TO DO: Leave out the pictures, and copy exactly the lines from the line with "Instruction: Click the Benny Joined! heading" through the last line of the data below.

RECORDS TO USE:
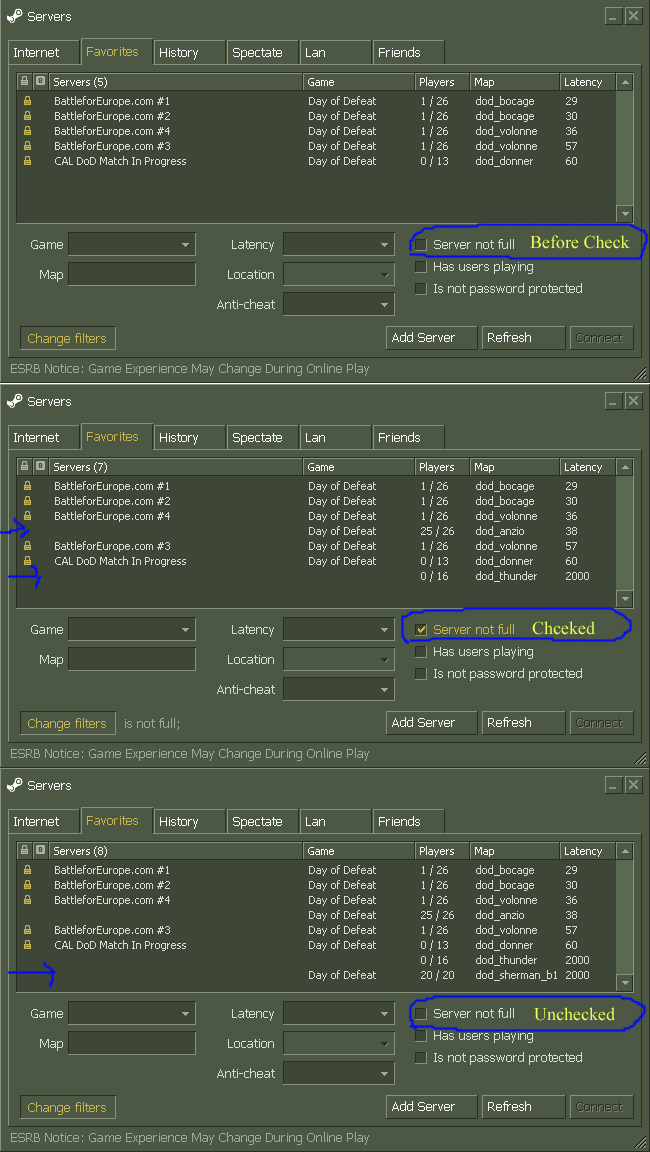Click scroll down arrow in the Servers (7) list

tap(625, 599)
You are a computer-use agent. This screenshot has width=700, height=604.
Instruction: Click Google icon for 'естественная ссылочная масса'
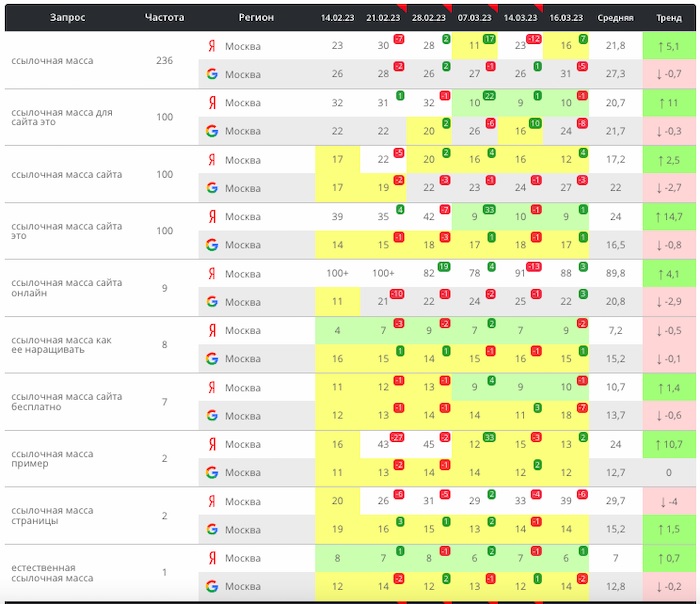point(212,586)
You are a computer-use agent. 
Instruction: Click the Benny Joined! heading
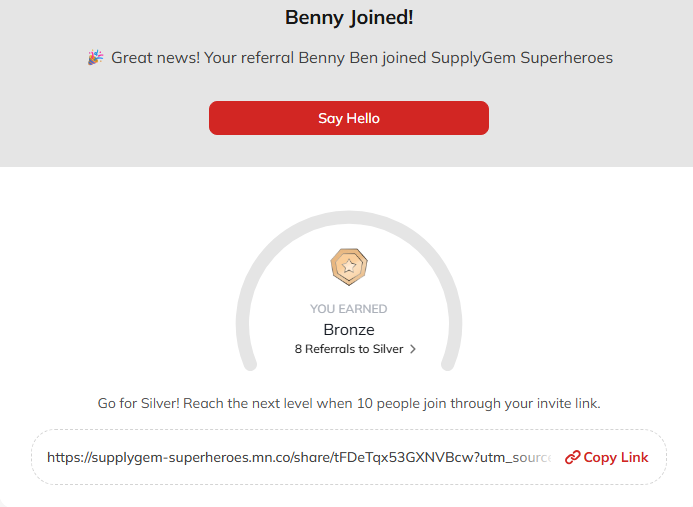349,18
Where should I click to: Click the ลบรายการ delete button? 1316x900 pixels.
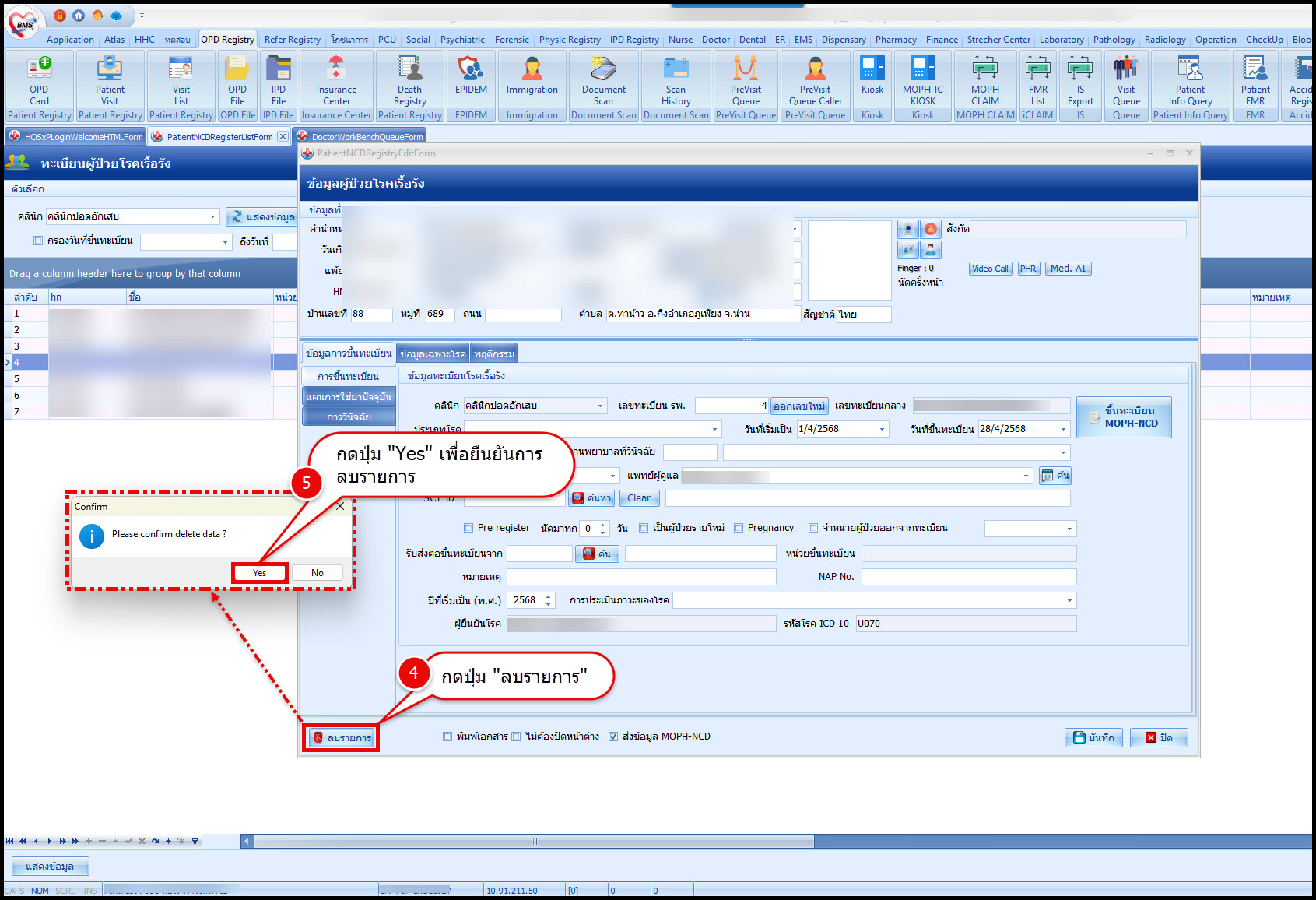pyautogui.click(x=342, y=737)
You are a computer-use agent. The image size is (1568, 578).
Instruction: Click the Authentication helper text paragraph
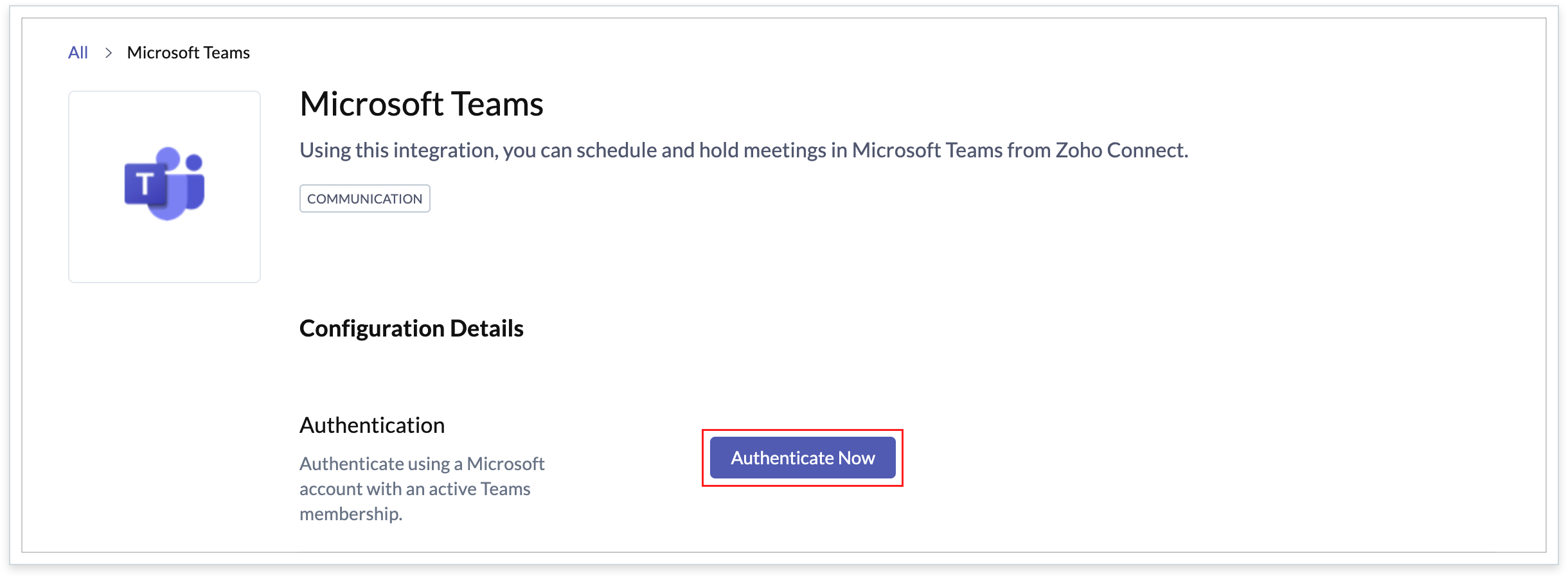coord(422,489)
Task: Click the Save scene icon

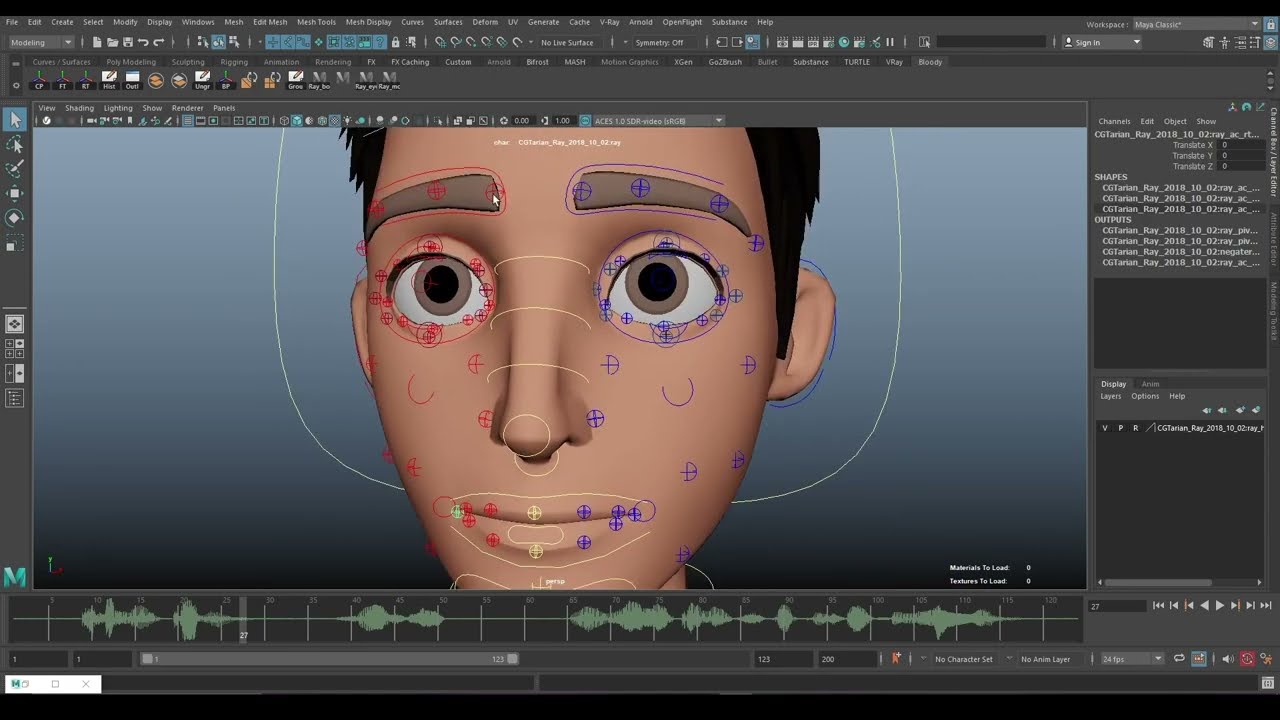Action: (x=127, y=42)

ANSWER FOR THE TASK:
Instruction: Click the Benny Joined! heading
349,18
Where should I click to: Click the ลบรายการ delete button? 1316x900 pixels.
pyautogui.click(x=342, y=737)
You are a computer-use agent. The image size is (1568, 578).
Instruction: Click the Authentication helper text paragraph
coord(422,489)
Task: Click the Save scene icon

Action: (x=127, y=42)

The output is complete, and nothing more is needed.